Adam McKinney performs in HaMapah. Photo: DNAWorks

Adam McKinney performs in HaMapah. Photo: DNAWorks

By Nina Slowinski ’19

It can be difficult to establish an identity, both for others and for oneself.  It can be especially difficult when one comes from many diverse backgrounds— such as African American, Native American and Jewish cultures—that are not thought to “traditionally” go together.  The question of identity concerns not only our current being, but also our collective past, which includes a past that goes beyond our own.

In his performance HaMapah, Adam McKinney chose to fully embrace each part of himself, creating a piece of art synonymous in form to his divergent lineage.  McKinney, along with Daniel Banks, is a co-founder of DNAWorks, “an arts and service organization committed to dialogue and healing through the arts.”  This year marks DNAWorks’ 10th anniversary since being founded in 2006, after both men saw a lack of representation of identity within the performing arts.

In HaMapah, McKinney incorporates dance, video, music, pre-recorded audio, and live-storytelling into his performance in order to narrate his different pasts and explain how they come together.  As the Hebrew title states, he claims that he is the “map” of his family, but he is also the “quilt” and the “tablecloth.”  As the map, McKinney navigates his audience through his family’s collective history.  As the quilt, McKinney shows them how his family members have all been stitched together.  And as the tablecloth, McKinney is brutally honest with the audience and himself by allowing his history to be projected on top of his skin, revealing his past completely.

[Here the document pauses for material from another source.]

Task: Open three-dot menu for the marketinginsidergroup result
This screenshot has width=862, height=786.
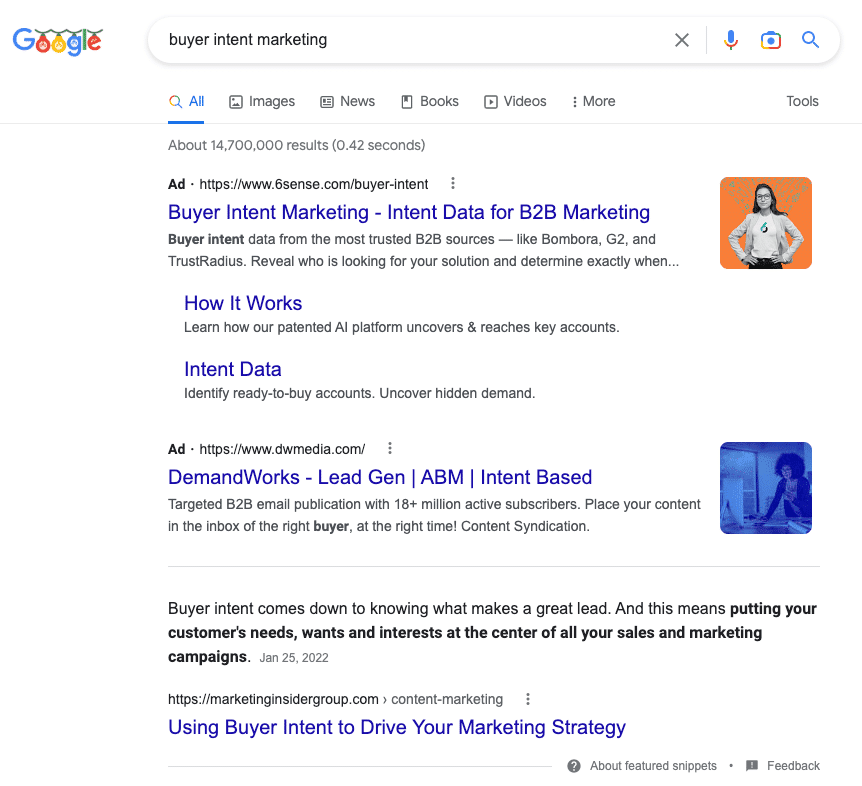Action: [x=528, y=699]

No past comes with a straight, easy, beautiful, and entirely uplifting story to tell – the past comes with memories no one wants to remember and with stories no one wants to hear.  Underneath even the happiest of family meals, the tablecloth is adorned with stains even after having been washed countless times before.  McKinney tells his story with complete vulnerability and is afterwards met with no judgment, only applause and amazement from his audience.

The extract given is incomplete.